* WHAT IS EXPECTED *
Please output each line of the data exactly as it appears.

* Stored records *
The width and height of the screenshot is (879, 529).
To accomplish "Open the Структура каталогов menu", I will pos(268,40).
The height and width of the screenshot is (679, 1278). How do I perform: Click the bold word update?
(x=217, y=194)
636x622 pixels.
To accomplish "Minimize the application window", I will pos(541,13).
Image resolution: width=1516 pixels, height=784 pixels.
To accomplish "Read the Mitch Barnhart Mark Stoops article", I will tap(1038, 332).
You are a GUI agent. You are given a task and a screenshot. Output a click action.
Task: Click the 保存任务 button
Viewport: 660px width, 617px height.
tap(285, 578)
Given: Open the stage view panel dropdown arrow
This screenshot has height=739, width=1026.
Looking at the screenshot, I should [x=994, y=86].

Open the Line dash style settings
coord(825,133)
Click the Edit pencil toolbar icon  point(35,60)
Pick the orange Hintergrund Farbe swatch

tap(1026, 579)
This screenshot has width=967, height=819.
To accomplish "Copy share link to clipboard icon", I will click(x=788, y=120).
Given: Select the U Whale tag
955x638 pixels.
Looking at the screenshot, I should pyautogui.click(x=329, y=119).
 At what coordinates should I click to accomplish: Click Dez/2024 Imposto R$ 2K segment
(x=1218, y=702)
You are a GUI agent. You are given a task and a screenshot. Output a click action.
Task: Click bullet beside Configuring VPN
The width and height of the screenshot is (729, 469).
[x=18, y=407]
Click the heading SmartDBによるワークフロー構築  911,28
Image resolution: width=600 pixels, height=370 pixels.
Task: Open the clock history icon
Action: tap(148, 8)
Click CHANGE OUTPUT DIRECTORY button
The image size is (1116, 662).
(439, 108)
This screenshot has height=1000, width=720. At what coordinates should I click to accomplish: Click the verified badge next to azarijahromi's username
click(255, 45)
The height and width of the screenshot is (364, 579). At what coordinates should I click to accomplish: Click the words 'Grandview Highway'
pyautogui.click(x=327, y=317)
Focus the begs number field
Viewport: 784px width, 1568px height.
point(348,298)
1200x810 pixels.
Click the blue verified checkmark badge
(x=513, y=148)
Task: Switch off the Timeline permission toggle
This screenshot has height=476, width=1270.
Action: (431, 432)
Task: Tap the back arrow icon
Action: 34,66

* SOLUTION FOR THIS TASK *
The width and height of the screenshot is (879, 529).
To accomplish "Open the Структура каталогов menu", I will pos(268,40).
The height and width of the screenshot is (679, 1278). How do I perform: Click the bold word update?
(x=217, y=194)
636x622 pixels.
To accomplish "Minimize the application window", I will pos(541,13).
Image resolution: width=1516 pixels, height=784 pixels.
To accomplish "Read the Mitch Barnhart Mark Stoops article", I will tap(1038, 332).
You are a GUI agent. You are given a task and a screenshot. Output a click action.
Task: Click the 保存任务 button
Viewport: 660px width, 617px height.
tap(285, 578)
Given: Open the stage view panel dropdown arrow
This screenshot has height=739, width=1026.
Looking at the screenshot, I should [x=994, y=86].

Open the Line dash style settings
coord(825,133)
Click the Edit pencil toolbar icon  point(35,60)
Pick the orange Hintergrund Farbe swatch

tap(1026, 579)
This screenshot has width=967, height=819.
To accomplish "Copy share link to clipboard icon", I will click(x=788, y=120).
Given: Select the U Whale tag
955x638 pixels.
Looking at the screenshot, I should pyautogui.click(x=329, y=119).
 At what coordinates should I click to accomplish: Click Dez/2024 Imposto R$ 2K segment
(x=1218, y=702)
You are a GUI agent. You are given a task and a screenshot. Output a click action.
Task: Click bullet beside Configuring VPN
The width and height of the screenshot is (729, 469).
[x=18, y=407]
Click the heading SmartDBによるワークフロー構築  911,28
Image resolution: width=600 pixels, height=370 pixels.
Task: Open the clock history icon
Action: tap(148, 8)
Click CHANGE OUTPUT DIRECTORY button
The image size is (1116, 662).
(439, 108)
This screenshot has height=1000, width=720. At what coordinates should I click to accomplish: Click the verified badge next to azarijahromi's username
click(255, 45)
The height and width of the screenshot is (364, 579). At what coordinates should I click to accomplish: Click the words 'Grandview Highway'
pyautogui.click(x=327, y=317)
Focus the begs number field
Viewport: 784px width, 1568px height.
point(348,298)
1200x810 pixels.
Click the blue verified checkmark badge
(x=513, y=148)
Task: Switch off the Timeline permission toggle
This screenshot has height=476, width=1270.
Action: (431, 432)
Task: Tap the back arrow icon
Action: 34,66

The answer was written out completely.